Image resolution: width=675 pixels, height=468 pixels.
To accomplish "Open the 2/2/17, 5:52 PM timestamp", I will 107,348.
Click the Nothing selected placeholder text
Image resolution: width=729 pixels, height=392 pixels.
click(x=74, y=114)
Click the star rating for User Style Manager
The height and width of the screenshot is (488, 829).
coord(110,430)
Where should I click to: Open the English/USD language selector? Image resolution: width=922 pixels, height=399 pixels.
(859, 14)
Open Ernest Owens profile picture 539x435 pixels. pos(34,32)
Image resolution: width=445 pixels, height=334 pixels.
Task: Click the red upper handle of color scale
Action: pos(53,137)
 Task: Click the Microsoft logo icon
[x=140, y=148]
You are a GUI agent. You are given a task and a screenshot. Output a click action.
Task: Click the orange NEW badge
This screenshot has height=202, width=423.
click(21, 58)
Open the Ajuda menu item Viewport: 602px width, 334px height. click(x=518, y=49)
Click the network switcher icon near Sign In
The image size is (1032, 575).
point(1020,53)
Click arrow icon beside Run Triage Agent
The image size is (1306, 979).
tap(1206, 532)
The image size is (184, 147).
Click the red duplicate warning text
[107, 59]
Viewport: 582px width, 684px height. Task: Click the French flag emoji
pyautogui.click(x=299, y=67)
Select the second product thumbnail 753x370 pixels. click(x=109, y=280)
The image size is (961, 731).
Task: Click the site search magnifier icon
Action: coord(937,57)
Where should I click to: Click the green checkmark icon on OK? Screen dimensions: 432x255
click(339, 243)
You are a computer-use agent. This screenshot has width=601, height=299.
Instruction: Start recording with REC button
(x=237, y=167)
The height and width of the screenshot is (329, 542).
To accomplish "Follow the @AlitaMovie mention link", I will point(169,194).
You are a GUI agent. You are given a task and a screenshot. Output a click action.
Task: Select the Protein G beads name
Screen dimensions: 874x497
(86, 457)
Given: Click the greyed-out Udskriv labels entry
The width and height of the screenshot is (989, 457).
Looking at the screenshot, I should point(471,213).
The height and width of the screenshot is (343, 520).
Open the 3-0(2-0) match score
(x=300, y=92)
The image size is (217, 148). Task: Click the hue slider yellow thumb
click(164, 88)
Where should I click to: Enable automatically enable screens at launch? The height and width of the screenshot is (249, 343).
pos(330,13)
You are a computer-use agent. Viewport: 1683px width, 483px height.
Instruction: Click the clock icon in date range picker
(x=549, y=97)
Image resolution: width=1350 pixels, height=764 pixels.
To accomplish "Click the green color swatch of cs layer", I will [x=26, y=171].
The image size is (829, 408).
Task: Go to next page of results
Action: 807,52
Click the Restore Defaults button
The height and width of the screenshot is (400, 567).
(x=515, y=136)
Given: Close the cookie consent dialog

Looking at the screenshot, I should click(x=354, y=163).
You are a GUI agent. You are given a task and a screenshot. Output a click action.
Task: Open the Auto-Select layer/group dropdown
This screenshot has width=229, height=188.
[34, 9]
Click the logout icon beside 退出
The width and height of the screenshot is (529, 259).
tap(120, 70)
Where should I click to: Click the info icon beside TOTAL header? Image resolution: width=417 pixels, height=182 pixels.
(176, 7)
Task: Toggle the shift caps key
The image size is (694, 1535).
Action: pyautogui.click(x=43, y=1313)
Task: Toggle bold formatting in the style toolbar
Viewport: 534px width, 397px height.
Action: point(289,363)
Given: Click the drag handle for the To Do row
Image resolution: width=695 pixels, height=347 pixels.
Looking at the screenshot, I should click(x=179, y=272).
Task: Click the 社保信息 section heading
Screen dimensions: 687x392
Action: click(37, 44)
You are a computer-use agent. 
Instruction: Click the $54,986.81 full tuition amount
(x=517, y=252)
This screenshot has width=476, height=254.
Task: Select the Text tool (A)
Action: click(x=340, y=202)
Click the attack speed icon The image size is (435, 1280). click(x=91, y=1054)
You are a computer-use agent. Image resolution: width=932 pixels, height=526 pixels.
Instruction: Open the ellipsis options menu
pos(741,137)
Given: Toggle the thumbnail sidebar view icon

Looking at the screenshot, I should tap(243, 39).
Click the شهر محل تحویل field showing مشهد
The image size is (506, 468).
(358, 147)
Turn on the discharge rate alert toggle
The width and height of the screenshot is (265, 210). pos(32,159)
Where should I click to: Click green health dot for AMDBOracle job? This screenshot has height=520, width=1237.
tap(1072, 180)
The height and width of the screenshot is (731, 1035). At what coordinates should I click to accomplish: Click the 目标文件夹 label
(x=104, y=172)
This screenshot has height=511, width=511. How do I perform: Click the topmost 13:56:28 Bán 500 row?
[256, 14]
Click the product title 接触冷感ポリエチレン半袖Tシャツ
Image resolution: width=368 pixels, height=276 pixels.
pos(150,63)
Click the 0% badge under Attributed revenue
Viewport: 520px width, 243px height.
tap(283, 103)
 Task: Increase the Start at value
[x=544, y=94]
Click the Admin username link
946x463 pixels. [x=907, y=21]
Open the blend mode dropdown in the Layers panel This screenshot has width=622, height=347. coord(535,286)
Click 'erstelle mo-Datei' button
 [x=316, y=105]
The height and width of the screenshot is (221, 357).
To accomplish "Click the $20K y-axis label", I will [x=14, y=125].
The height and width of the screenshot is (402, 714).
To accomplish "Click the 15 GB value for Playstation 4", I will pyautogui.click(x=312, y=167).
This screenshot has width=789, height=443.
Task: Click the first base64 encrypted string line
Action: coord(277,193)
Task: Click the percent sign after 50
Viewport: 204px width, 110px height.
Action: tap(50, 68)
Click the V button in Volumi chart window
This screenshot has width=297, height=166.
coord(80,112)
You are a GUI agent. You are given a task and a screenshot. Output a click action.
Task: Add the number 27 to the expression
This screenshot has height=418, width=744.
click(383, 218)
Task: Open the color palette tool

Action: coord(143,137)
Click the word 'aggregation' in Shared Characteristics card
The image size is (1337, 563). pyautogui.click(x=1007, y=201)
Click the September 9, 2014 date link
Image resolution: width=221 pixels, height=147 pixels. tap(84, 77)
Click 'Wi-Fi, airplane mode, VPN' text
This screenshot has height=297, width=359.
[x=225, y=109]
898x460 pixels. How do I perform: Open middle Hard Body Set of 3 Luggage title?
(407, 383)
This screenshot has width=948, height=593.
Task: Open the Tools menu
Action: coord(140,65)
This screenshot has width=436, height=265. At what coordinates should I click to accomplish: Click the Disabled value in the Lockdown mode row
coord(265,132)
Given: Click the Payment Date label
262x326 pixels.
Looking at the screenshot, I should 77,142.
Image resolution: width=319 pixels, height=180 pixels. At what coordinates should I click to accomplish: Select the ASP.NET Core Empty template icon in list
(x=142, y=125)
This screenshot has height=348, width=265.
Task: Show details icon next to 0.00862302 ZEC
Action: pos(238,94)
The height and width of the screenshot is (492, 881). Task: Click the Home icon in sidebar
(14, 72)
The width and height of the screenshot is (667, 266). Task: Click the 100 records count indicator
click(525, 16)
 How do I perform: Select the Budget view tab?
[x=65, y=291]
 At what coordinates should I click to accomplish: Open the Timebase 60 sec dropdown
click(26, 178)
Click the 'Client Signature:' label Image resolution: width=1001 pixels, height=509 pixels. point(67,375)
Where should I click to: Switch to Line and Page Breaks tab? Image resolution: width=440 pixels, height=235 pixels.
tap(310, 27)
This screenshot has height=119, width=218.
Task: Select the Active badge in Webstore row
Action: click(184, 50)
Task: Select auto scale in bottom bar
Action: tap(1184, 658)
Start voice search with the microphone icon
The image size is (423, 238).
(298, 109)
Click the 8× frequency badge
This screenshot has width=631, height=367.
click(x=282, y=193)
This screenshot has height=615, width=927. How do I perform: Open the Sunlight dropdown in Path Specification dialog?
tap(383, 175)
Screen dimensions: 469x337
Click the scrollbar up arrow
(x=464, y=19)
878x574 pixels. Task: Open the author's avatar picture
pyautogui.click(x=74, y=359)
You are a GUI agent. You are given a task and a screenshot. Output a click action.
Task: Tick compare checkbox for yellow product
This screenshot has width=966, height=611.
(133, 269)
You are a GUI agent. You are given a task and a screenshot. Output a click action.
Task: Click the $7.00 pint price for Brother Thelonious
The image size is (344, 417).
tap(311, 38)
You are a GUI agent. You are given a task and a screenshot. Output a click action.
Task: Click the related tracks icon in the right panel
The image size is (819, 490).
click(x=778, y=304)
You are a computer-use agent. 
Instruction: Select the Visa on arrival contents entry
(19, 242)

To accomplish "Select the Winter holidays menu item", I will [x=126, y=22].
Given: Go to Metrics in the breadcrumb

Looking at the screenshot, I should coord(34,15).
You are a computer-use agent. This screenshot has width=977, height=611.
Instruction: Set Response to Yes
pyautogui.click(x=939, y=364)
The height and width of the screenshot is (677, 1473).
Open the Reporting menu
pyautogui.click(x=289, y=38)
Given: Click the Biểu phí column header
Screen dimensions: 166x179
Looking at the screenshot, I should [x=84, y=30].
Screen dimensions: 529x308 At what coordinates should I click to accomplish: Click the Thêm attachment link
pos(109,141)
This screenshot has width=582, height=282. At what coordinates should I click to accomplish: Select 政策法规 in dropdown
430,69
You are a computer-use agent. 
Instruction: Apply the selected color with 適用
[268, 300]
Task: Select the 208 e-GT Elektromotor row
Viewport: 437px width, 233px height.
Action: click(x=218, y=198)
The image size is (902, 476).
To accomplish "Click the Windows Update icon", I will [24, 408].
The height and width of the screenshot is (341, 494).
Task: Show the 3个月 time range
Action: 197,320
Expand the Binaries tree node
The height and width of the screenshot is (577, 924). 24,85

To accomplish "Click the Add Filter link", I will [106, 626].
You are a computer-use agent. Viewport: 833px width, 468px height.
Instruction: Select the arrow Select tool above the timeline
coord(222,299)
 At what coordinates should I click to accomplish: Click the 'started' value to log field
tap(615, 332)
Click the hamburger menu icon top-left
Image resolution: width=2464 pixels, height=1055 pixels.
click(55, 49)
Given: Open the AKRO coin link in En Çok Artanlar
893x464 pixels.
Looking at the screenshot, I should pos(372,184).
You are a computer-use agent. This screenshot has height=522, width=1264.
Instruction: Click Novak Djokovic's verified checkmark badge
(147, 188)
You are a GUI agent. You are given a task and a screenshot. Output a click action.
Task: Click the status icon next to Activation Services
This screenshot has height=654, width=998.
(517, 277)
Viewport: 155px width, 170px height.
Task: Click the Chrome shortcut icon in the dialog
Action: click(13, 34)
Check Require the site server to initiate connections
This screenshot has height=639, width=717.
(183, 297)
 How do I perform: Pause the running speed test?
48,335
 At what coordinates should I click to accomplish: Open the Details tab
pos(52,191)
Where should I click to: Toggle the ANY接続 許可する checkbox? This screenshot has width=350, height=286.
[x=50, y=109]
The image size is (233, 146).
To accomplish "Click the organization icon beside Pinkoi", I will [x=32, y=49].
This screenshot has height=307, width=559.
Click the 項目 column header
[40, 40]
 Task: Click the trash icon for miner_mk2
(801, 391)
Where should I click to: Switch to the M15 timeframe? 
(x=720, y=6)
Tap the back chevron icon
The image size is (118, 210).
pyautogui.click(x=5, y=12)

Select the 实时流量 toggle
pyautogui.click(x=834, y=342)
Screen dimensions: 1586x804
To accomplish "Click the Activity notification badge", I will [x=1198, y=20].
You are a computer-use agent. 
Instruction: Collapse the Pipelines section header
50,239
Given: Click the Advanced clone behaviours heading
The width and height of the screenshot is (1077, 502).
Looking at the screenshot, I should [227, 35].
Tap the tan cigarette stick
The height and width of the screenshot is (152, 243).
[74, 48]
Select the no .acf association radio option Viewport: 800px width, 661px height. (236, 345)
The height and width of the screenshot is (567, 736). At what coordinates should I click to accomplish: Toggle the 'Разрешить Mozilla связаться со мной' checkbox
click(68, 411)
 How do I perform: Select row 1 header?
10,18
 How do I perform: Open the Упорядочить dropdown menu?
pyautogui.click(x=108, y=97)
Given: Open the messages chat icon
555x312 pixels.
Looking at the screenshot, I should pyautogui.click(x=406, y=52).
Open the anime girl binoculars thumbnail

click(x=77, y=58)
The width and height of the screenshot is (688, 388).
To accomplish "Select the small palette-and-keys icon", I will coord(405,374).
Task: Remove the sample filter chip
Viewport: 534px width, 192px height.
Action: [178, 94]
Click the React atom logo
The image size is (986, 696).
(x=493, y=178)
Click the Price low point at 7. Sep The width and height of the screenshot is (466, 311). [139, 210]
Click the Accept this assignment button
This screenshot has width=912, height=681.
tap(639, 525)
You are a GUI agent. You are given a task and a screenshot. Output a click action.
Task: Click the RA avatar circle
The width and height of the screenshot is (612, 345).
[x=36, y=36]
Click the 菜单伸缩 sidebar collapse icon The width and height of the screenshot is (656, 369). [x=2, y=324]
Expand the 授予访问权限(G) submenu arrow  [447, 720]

※ ※ ※

**Directions**.
Copy range, inclusive: the line holding "Open the blend" to the line holding "The height and width of the screenshot is (402, 714).". Reproduce exactly those lines of the records above and no others.

**Answer section**.
Open the blend mode dropdown in the Layers panel This screenshot has width=622, height=347. coord(535,286)
Click 'erstelle mo-Datei' button
 [x=316, y=105]
The height and width of the screenshot is (221, 357).
To accomplish "Click the $20K y-axis label", I will [x=14, y=125].
The height and width of the screenshot is (402, 714).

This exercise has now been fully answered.